- Exercise description
Lines from the line with "Task: Toggle the" to the line with "682x604 pixels." in the entries below, and only those, must be output exactly, with both ends included.

### Data records ###

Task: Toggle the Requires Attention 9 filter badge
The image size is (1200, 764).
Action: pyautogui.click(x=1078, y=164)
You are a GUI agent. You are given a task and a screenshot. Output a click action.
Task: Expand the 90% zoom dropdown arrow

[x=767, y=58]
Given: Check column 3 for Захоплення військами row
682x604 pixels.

###
### Data records ###

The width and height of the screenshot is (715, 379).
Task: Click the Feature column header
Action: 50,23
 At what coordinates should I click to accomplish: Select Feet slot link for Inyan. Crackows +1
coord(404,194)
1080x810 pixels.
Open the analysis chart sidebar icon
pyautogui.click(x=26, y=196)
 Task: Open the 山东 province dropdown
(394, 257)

###
### Data records ###

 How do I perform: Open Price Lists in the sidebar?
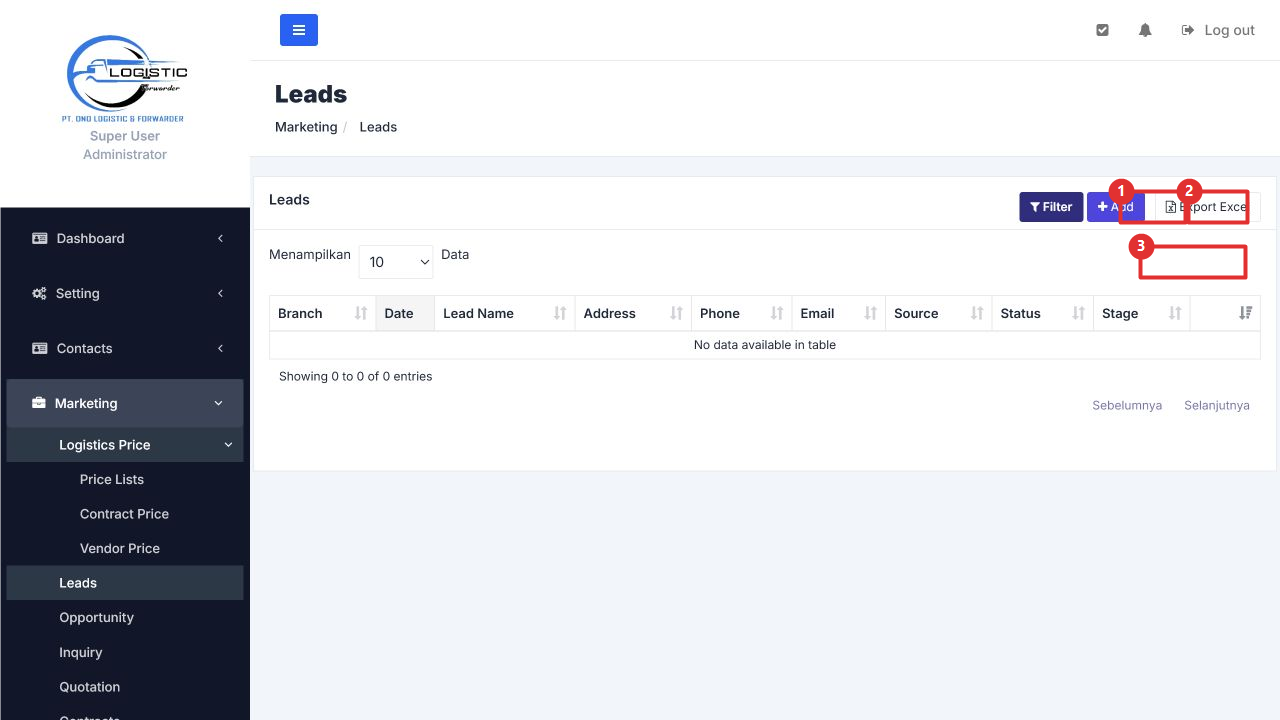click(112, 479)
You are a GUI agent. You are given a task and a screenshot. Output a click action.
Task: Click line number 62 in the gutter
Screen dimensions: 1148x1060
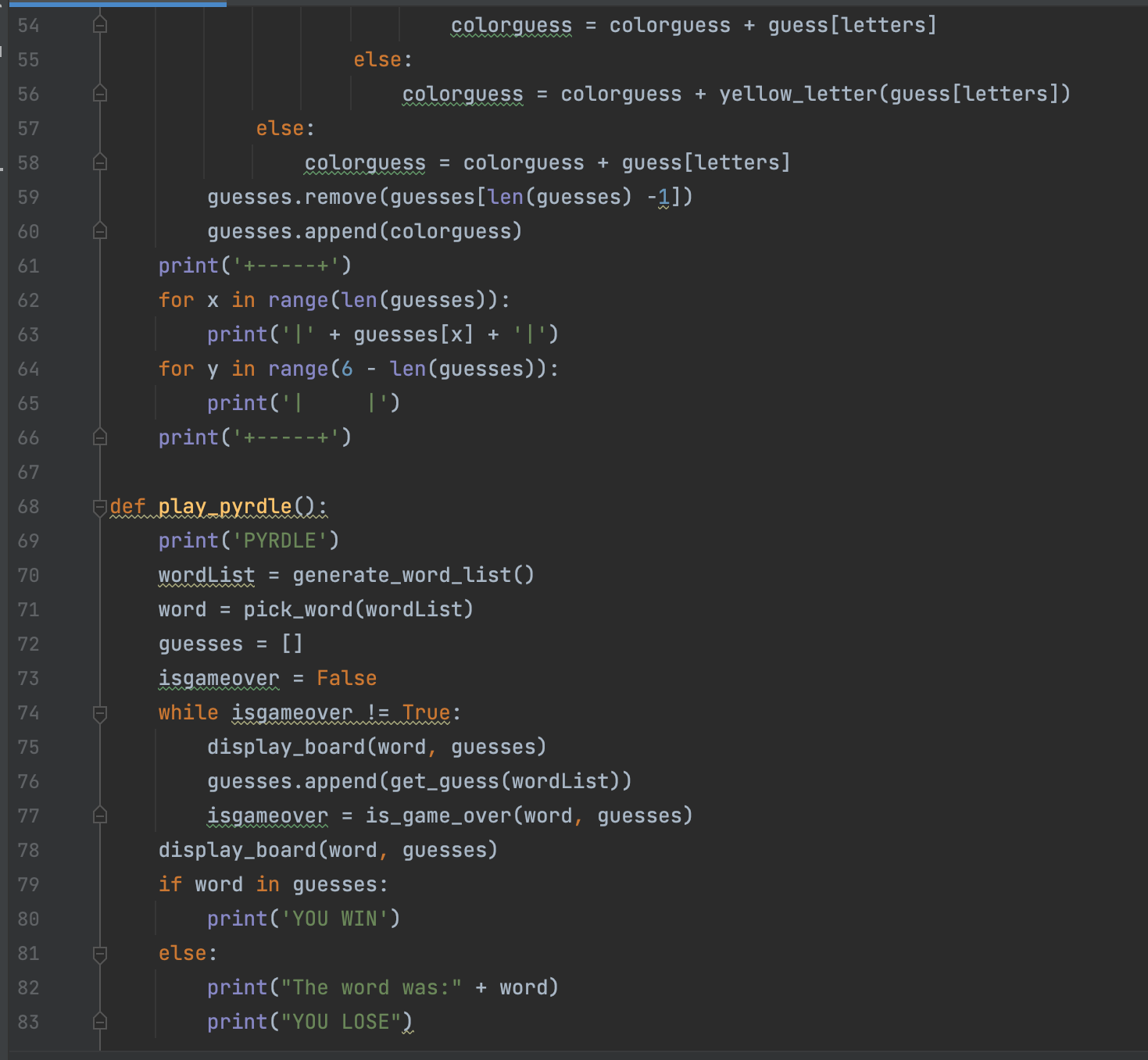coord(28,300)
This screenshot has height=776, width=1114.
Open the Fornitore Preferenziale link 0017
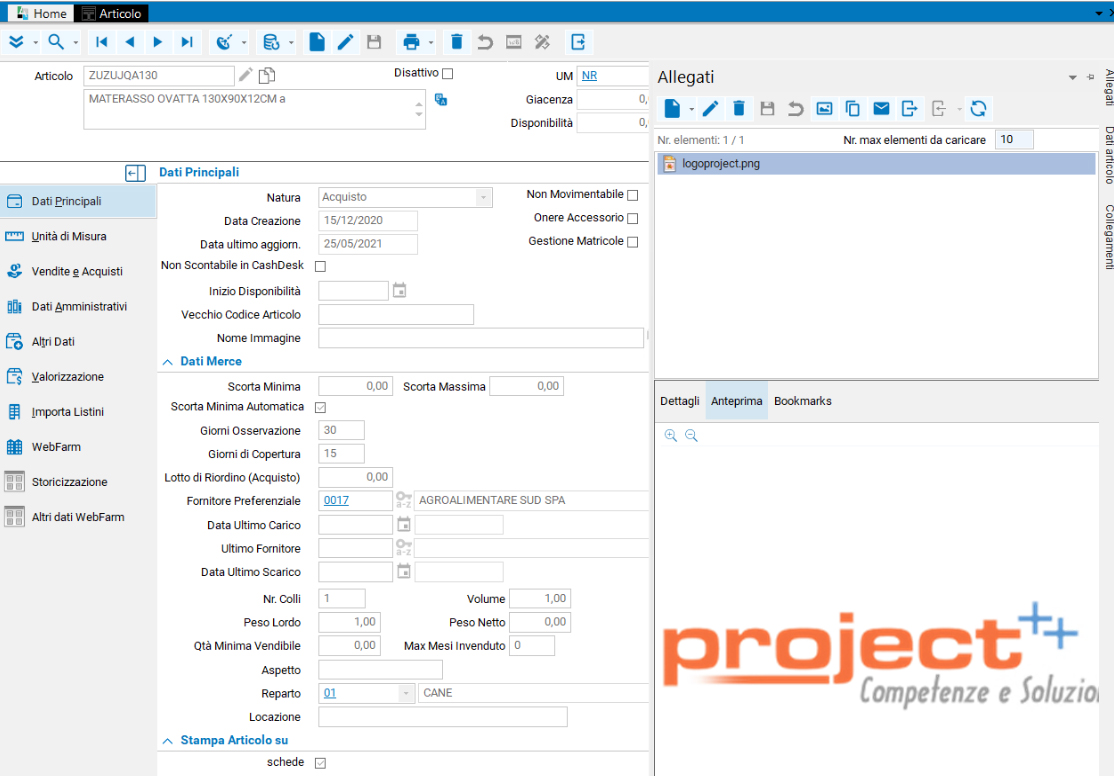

###

- Problem solution
Task: Toggle the Requires Attention 9 filter badge
The image size is (1200, 764).
Action: pyautogui.click(x=1078, y=164)
You are a GUI agent. You are given a task and a screenshot. Output a click action.
Task: Expand the 90% zoom dropdown arrow

[x=767, y=58]
Given: Check column 3 for Захоплення військами row
682x604 pixels.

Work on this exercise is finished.